RT Deutsch sprach exklusiv mit Rhissa Feltou, dem Bürgermeister von Agadez:
RT Deutsch: Was sind Ihrer Meinung nach die Hauptgründe für die Massenmigration von Afrika nach Europa?
Rhissa Feltou: Die Hauptgründe für die Abwanderung der Massen sind Armut, Konflikte, schlechte Regierungsführung usw. Die afrikanischen Demokratien versuchen, diese Hauptgründe anzugehen. Sie wissen aber auch, dass Migration immer eine Rolle spielen wird. Es muss daran erinnert werden, dass die Migration den Auf- und Wiederaufbau der Länder auf verschiedenen Kontinenten nach den beiden Weltkriegen erlaubt hat. Die Migration der Afrikaner nach Europa begann erst vor Kurzem, in den 1990er Jahren, aber sie ist mit der Destabilisierung von Libyen akzentuiert.
RT Deutsch: Woher kommen diese Menschen, die ihr Leben aufs Spiel setzen, und den gefährlichen Weg nach Europa auf sich nehmen?

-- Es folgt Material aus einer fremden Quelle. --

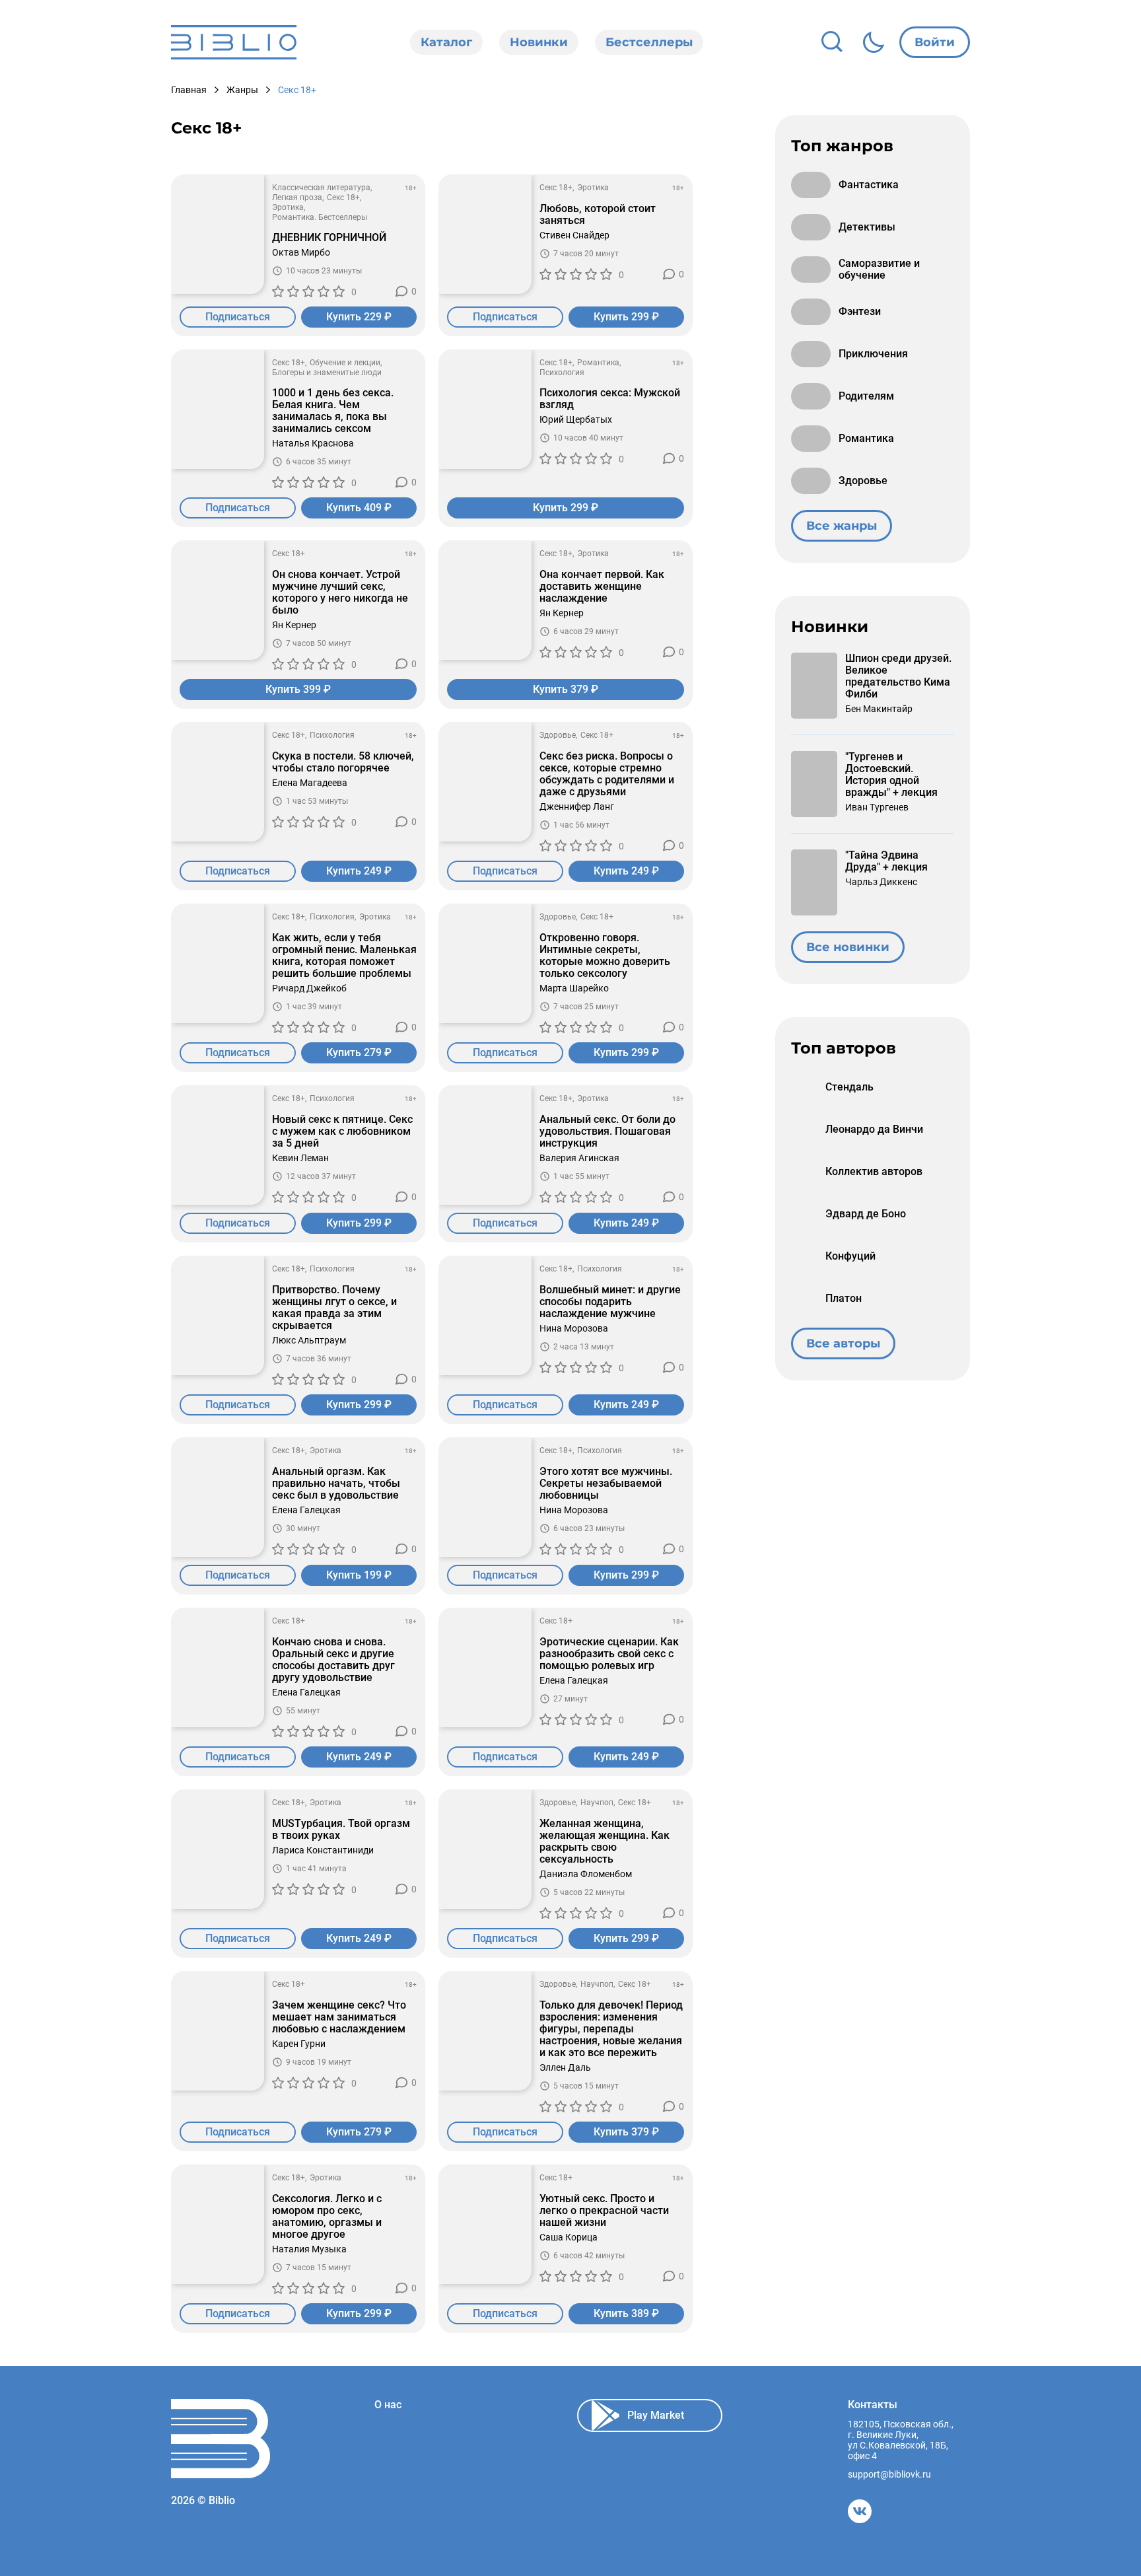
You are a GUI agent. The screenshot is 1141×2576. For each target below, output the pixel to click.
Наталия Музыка (309, 2249)
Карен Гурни (299, 2043)
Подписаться (237, 316)
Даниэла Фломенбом (585, 1874)
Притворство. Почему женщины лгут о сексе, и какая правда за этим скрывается (334, 1308)
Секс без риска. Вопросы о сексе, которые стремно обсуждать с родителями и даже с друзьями (606, 774)
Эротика (288, 207)
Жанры (242, 90)
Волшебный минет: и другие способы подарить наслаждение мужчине (610, 1302)
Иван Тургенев (877, 807)
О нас (387, 2405)
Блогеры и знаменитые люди (327, 372)
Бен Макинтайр (879, 708)
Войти (935, 42)
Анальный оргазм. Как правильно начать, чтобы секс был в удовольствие (336, 1483)
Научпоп (596, 1802)
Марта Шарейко (574, 988)
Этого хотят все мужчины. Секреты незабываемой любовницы (605, 1483)
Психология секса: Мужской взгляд (609, 399)
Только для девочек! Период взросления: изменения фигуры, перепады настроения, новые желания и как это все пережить (611, 2029)
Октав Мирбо (301, 252)
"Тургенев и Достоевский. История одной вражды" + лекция (891, 775)
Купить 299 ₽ (626, 316)
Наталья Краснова (313, 443)
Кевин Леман (300, 1158)
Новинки (539, 42)
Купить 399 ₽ (298, 689)
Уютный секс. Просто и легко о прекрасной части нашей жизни (604, 2211)
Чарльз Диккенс (881, 882)
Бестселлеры (649, 42)
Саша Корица (568, 2237)
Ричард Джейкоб (309, 988)
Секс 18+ (343, 197)
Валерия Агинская (579, 1158)
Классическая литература (321, 187)
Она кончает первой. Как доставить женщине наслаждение (601, 586)
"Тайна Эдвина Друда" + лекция (886, 861)
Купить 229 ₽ (359, 316)
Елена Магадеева (309, 782)
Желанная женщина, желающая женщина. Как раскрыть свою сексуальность (604, 1841)
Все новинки (847, 947)
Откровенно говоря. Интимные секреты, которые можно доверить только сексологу (604, 956)
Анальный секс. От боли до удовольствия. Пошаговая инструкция (607, 1131)
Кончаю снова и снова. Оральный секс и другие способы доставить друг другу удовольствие (333, 1660)
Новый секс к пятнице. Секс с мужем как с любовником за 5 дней (342, 1131)
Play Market (655, 2415)
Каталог (446, 42)
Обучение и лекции (345, 362)
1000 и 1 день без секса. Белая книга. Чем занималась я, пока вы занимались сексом (333, 411)
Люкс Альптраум (309, 1340)
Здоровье (557, 735)
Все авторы (843, 1343)
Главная (189, 90)
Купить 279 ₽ (359, 1052)
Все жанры (841, 526)
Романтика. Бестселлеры (319, 217)
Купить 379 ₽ (565, 689)
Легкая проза (297, 197)
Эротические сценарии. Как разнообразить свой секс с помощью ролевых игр (609, 1654)
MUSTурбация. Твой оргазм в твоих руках (341, 1830)
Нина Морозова (573, 1328)
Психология (561, 372)
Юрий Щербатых (575, 419)
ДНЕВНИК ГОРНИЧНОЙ (329, 238)
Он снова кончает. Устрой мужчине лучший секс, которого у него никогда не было (340, 592)
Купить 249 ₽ (359, 871)
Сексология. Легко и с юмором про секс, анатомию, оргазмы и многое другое (327, 2216)
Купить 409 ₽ (359, 507)
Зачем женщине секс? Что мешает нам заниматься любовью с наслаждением (339, 2017)
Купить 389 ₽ (626, 2313)
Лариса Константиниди (323, 1850)
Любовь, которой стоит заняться (597, 215)
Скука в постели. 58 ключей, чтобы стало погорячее (343, 762)
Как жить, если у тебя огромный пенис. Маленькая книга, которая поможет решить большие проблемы (344, 956)
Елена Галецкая (306, 1510)
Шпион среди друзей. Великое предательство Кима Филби (898, 676)
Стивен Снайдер (574, 235)
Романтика (598, 362)
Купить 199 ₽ (359, 1575)
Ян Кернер (294, 625)
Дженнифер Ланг (576, 806)
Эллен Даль (565, 2067)
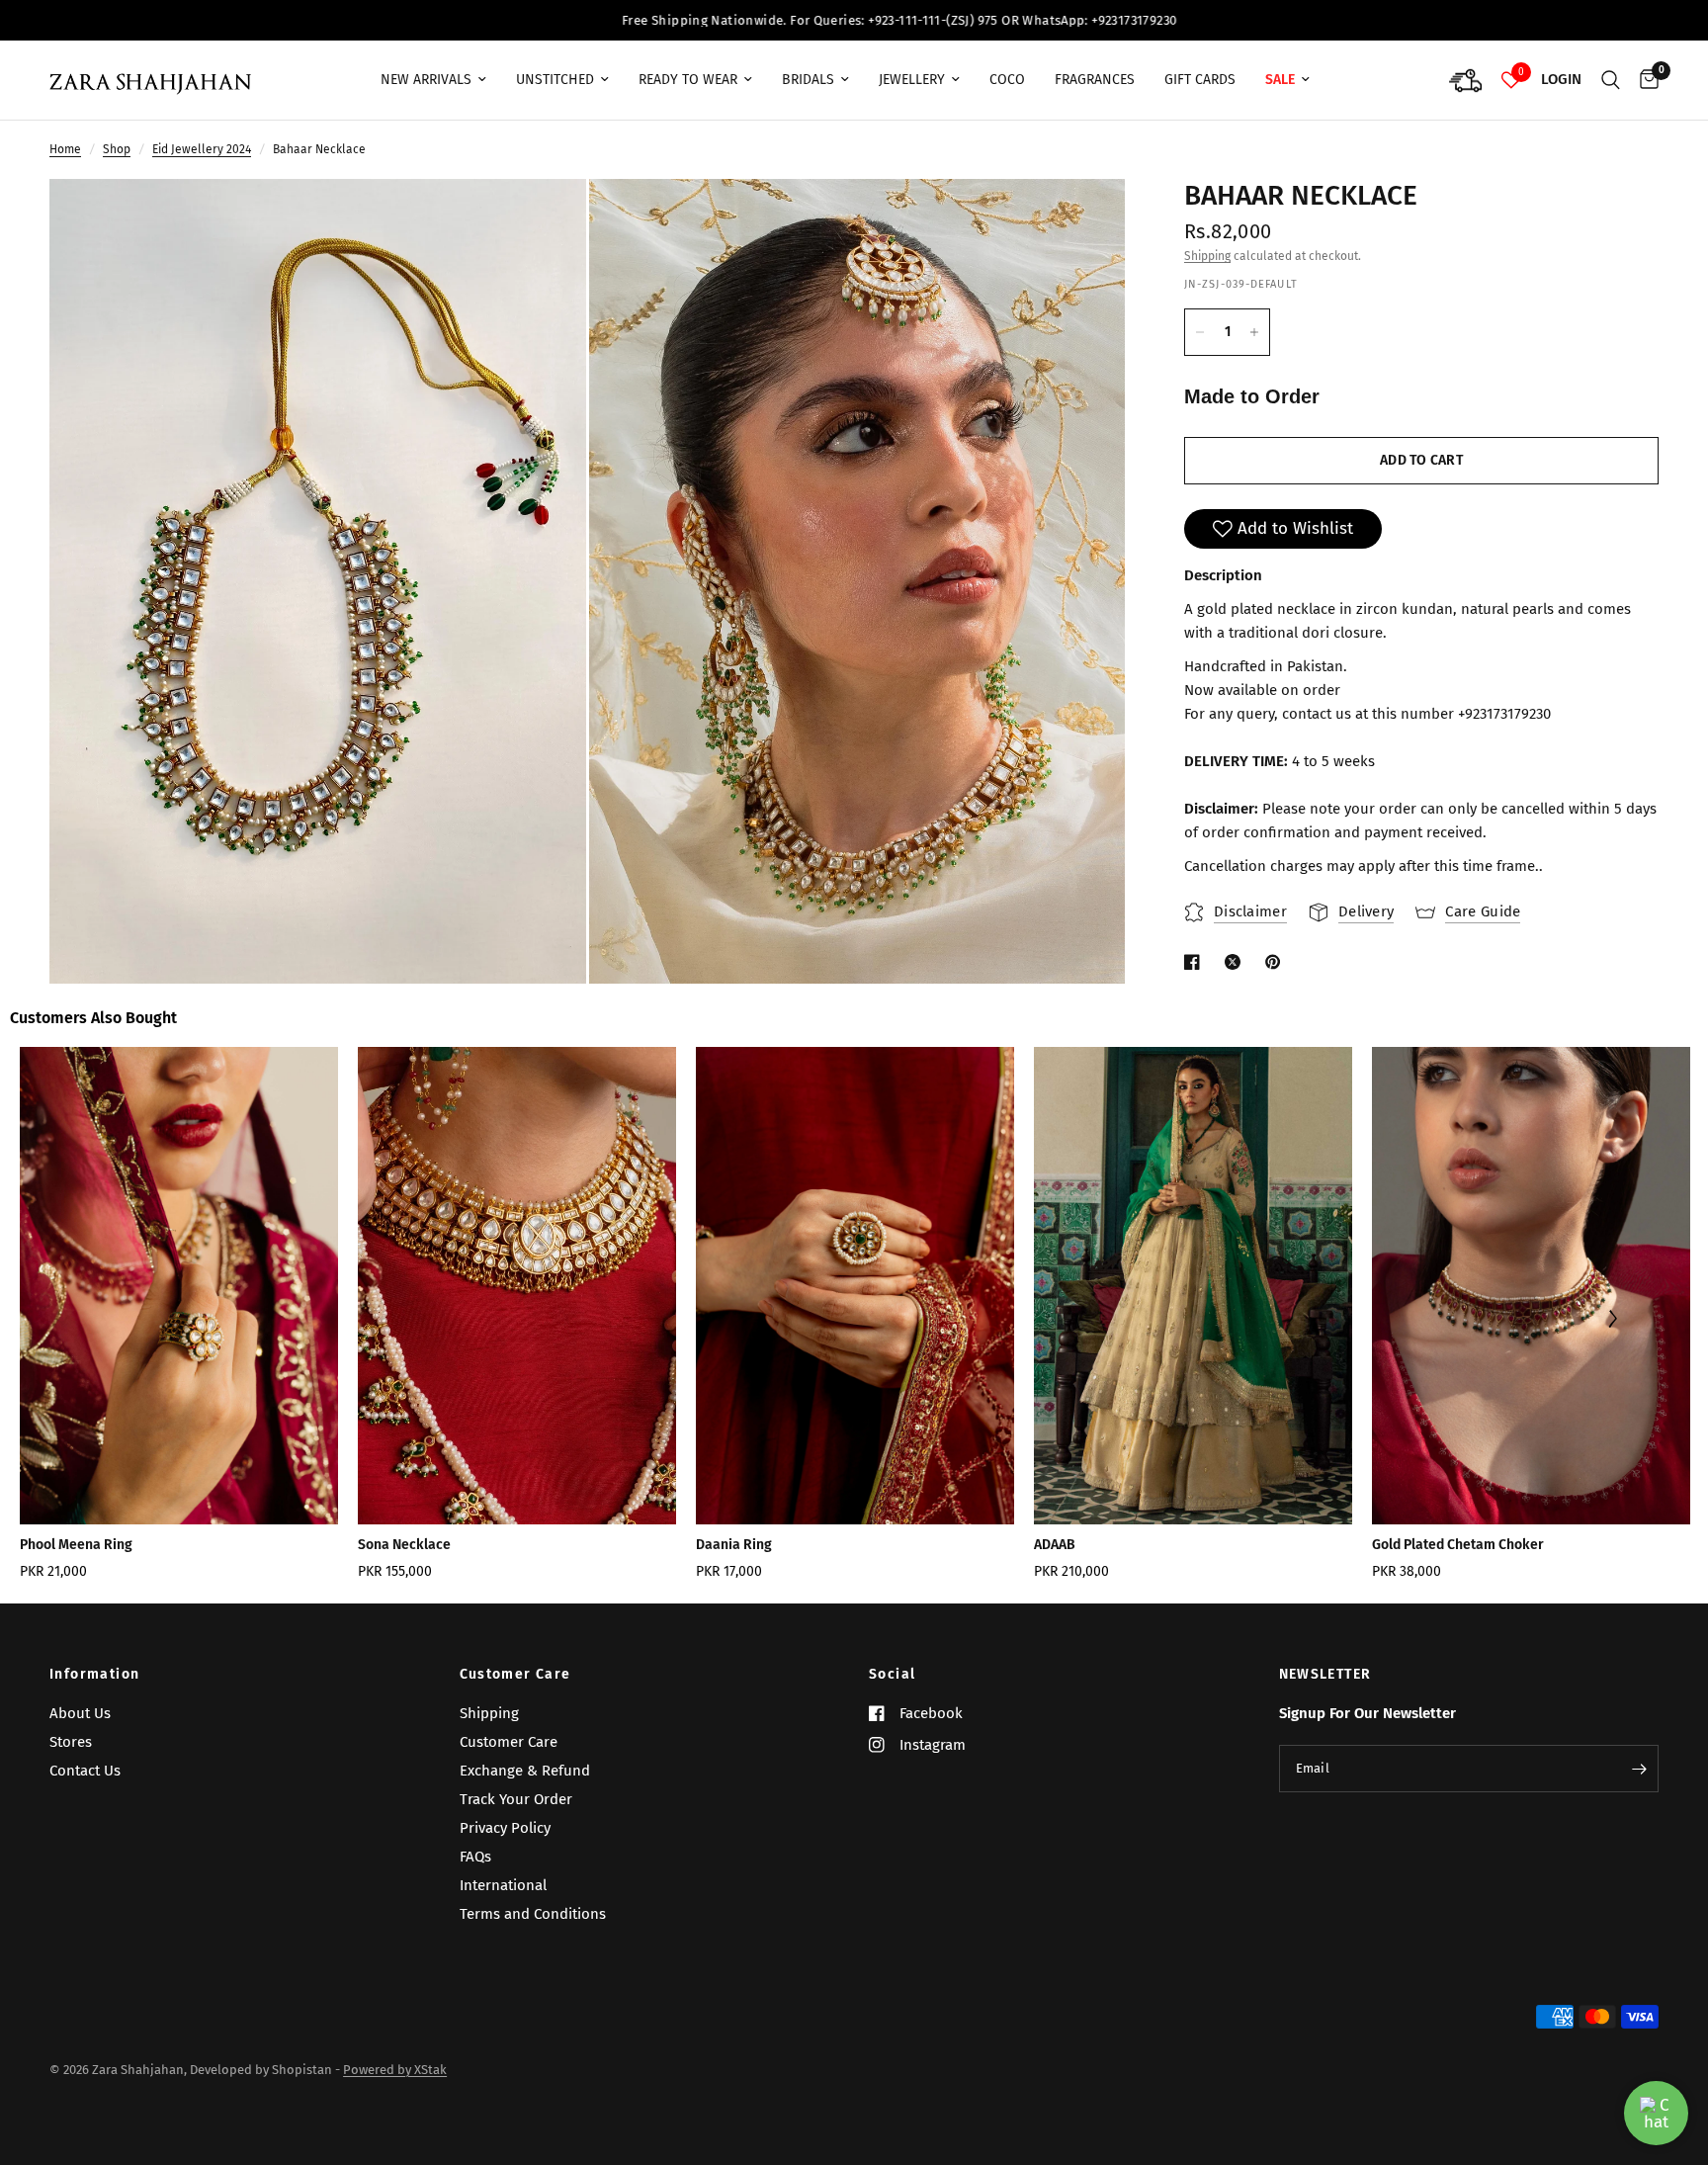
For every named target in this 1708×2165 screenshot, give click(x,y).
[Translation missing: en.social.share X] (1236, 962)
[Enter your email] (1639, 1768)
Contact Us (85, 1770)
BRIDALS (808, 79)
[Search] (1610, 80)
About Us (80, 1713)
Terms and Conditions (533, 1914)
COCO (1007, 79)
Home (65, 149)
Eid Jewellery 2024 (201, 149)
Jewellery (912, 79)
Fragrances (1095, 79)
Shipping (1207, 256)
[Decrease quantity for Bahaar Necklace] (1200, 332)
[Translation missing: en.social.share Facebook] (1196, 962)
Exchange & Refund (525, 1770)
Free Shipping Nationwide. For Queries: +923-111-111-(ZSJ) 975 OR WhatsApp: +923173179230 (681, 20)
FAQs (475, 1856)
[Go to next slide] (1612, 1320)
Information (94, 1675)
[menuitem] (433, 80)
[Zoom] (544, 220)
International (503, 1885)
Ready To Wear (688, 79)
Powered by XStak (395, 2069)
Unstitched (555, 79)
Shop (116, 149)
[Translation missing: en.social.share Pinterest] (1277, 962)
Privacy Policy (505, 1828)
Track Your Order (516, 1799)
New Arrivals (426, 79)
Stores (70, 1742)
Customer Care (515, 1675)
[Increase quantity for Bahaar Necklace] (1254, 332)
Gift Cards (1200, 79)
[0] (1644, 80)
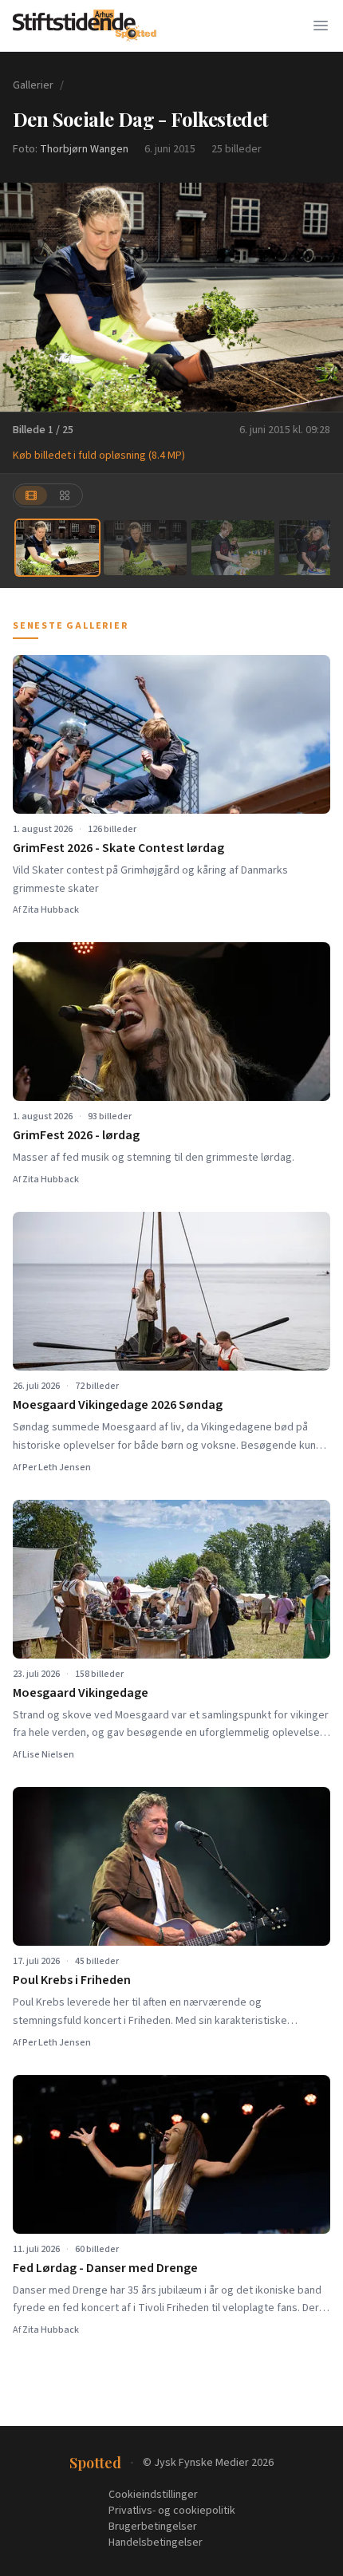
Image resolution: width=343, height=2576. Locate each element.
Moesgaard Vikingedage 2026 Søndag (118, 1405)
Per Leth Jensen (56, 1467)
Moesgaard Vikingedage (80, 1693)
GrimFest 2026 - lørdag (76, 1135)
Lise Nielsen (48, 1754)
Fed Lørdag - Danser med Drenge (105, 2268)
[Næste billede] (321, 297)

Rhissa Feltou: Es muss daran erinnert werden, dass Libyen eines der Hauptziele der Afrikaner war. Libyen hatte schon immer afrikanische Arbeiter absorbiert, und jeder hat Arbeit gefunden. Die Migrationsbewegung am Mittelmeer war relativ ruhig. Sie entwickelte und vervielfältigte sich erst mit dem Zerfall des libyschen Staates durch die NATO und der westlichen Länder. Niger ist ein Land im Zentrum der Sahara und das Tor zum Maghreb, wo die Migration eine wichtige wirtschaftliche Komponente für Agadez als Transitzone darstellte, die einzige Stadt am Ende der Wüste. Die Zahl von Migranten durch diese Passage ist aufgrund des Zusammenbruchs des libyschen Staates auf 300.000 angeschwollen. Viele sind zwar dennoch in Libyen angekommen, aber viele sterben auch nach wie vor still in der Wüste. Erst als die Medien über die Tragödie auf dem Mittelmeer berichteten, wurde die Welt über dieses Massaker sensibilisiert und informiert. Der durch die Migrationswelle entstandene Tourismus wurde zum wichtigsten Wirtschaftsfaktor der Region und ermöglichte Tausenden von Menschen ein regelmäßiges Einkommen und wirtschaftliche Aktivität.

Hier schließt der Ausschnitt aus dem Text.